5 Key Entrepreneurial Opportunities in Education
Nathaniel Whittemore at Change.org has put together a list of what he feels are the five important changes for entrepreneurs in education. More important that him making the list is his ability to point out that people often get very upset about bringing entrepreneurship into education. He notes a colleague of his at Change.org had written previously that thinking entrepreneurially distracts people from focusing on great solutions that already exist. Whittemore is right to point out that, in fact, entrepreneurship does not do this. I think he is right on when he gets to numbers three and four. Here is his list:
1. Access to funding for higher education: One of the biggest crises around the world is the access to funding for advanced degrees.
2. Supplemental learning tools: It is generally accepted that boredom in the classroom is a major, major problem. Students don’t feel like the work they’re doing is related to their real life, and the way material is presented tends to be all about getting through tests. There is a huge opportunity for supplemental learning tools that work in the classroom or out and supplement the work that teachers are already doing. One interesting example is TeacherMate, a handheld computer designed to engage hard to reach learners and sync directly with in-class lessons that is being used by 40,000 students in 35 states.
3. Efficiency tools for teachers and administrators: It’s not just students who have a hard time with schools as they’re structured today. Teachers and administrators deal with a ton of students, each of whom deserve individual care but who get dumped in with everyone else. Startups like Drop the Chalk are trying to make it easier for teachers to measure student progress and understand how different types of lessons impact students in different ways.

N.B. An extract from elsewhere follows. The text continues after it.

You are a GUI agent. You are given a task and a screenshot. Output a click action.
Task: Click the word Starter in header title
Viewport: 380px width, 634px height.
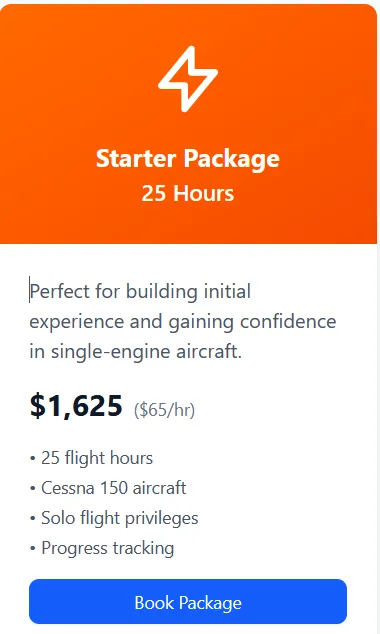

4. Supplanting educational structures: Many of the problems of education have to do with the school systems “monopoly” on learning. Put differently, most people get in the mindset that they’re only supposed to learn while in school. The internet is an incredible platform for distributing knowledge. Platforms like Supercool School and eduFire make it easy for people to teach and learn together. Another online learning platform, Udemy, recently released a collection of 600 lectures from top universities. TED Talks have been viewed a few hundred million times. And so on.
5. Tools for parents: I don’t know much about activity going on in this domain, but parents are an essential part of the educational experience. There is a definite opportunity for startups focused on supporting parents with pre-school education, and there is probably also an opportunity to make it easier for parents and teachers collaborative to help customize student learning.
If you are an education entrepreneur, where would you point Nathaniel to expand this list? I think he is clearly leaving out a whole host of social network capabilities, and the tools that create what many are calling blended learning. Companies like the Revolution Learning portfolio company Edmodo, for one.
Crudbasher
One thing I think there is a big need for is a simple, lifelong ePortfolio system. Something students start when they are young and keep all their work. This should be independent of schools. Some of this happens in LMS systems but it's always locked in a school's box.
Douglas Crets
You make a good point. In fact, in China, they are building a system like this in open source at a Journalism and Communications school in Guangdong Province. They are doing this for more than two reasons, but here are the two that I know:
1. Lack of money for commercial products that come with a price tag
2. China's general openness to entrepreneurial solutions to critical problems in infrastructure and education
Knack For Teachers
Completely agree that there are a lot of opportunities in education, especially for technology. #5 is interesting because some parents just don't know how to help their children study. It's not a question of whether they are good parents—they just don't know how to help. A tool targeted at this specifically is thought-provoking.
I just recently launched a web app that fits under category #3 called Knack For Teachers (http://KnackForTeachers.com). My goal is to help teachers be more efficient and prove their effectiveness.
Replies
Douglas Crets
Thanks for pointing us to your app. I think an interesting challenge (though not a business challenge) for education is how do you get parents and communities to participate in the educational lives of children, not as authorities, but as active and participatory learners?
What the web shows in its operations is that everyone can teach each other. There should be more back and forth between school and community in this vein.